By Dr Carly Garling
Greasy heel or pastern dermatitis are terms used for a collection of conditions that affect the skin of the pastern in a horse. Bacteria, fungi, parasites, sun exposure or allergies can cause this condition that presents as scabs, crusting or ulcers with various distributions on the pastern, but most commonly in white legs on the back of the pastern.
It is important to gain control of this condition, as it can be painful and quickly progress to whole limb involvement (cellulitis).
To get on top of Greasy Heel, you need to understand why your horse is suffering so you can treat the condition now and place management practices to prevent this from happening again.

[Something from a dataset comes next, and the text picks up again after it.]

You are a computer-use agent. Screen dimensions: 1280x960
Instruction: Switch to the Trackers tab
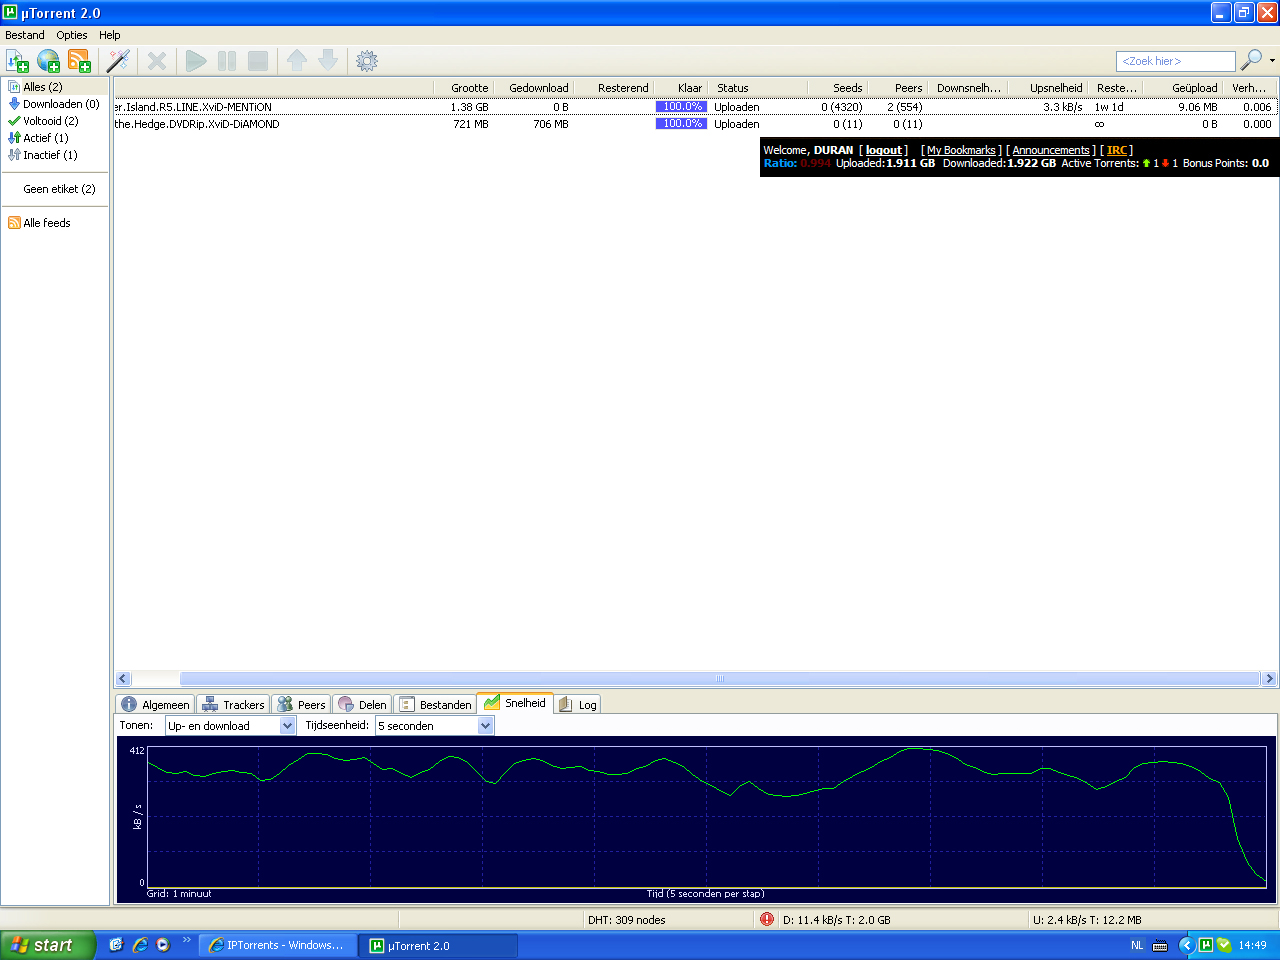click(233, 705)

Physical factors include insect bites as well as chronic exposure to mud/wet grass which will lead to traumatised macerated skin.
Horses with poor immunity may not be able to fight off skin infections as well as other horses can. Poor immunity may be from Pars Pituitary Intermedia Dysfunction (Cushings), malnourishment or parasite infection.
If you notice your horse has irritation wounds or scabbing on all four pasterns, it could be because they are suffering from contact allergies from plants in the paddock, or the type of bedding in the stable.
Exposure to the sun will only occur in areas with white markings (unpigmented skin) most commonly on the outside of the leg. You will notice hair loss and scabbing. This can also be caused by liver disease or ingesting a photosensitizing agent such as Saint John’s Wart, Clover, or Perennial Rye Grass.
Once the skin is compromised by one of the above processes, opportunistic bacteria, mostly Dermatophilus Congolensis or Staphylococcus Aureus, will cause a secondary infection. Therefore, we need to treat the infection as well as control the underlying cause so that it does not recur.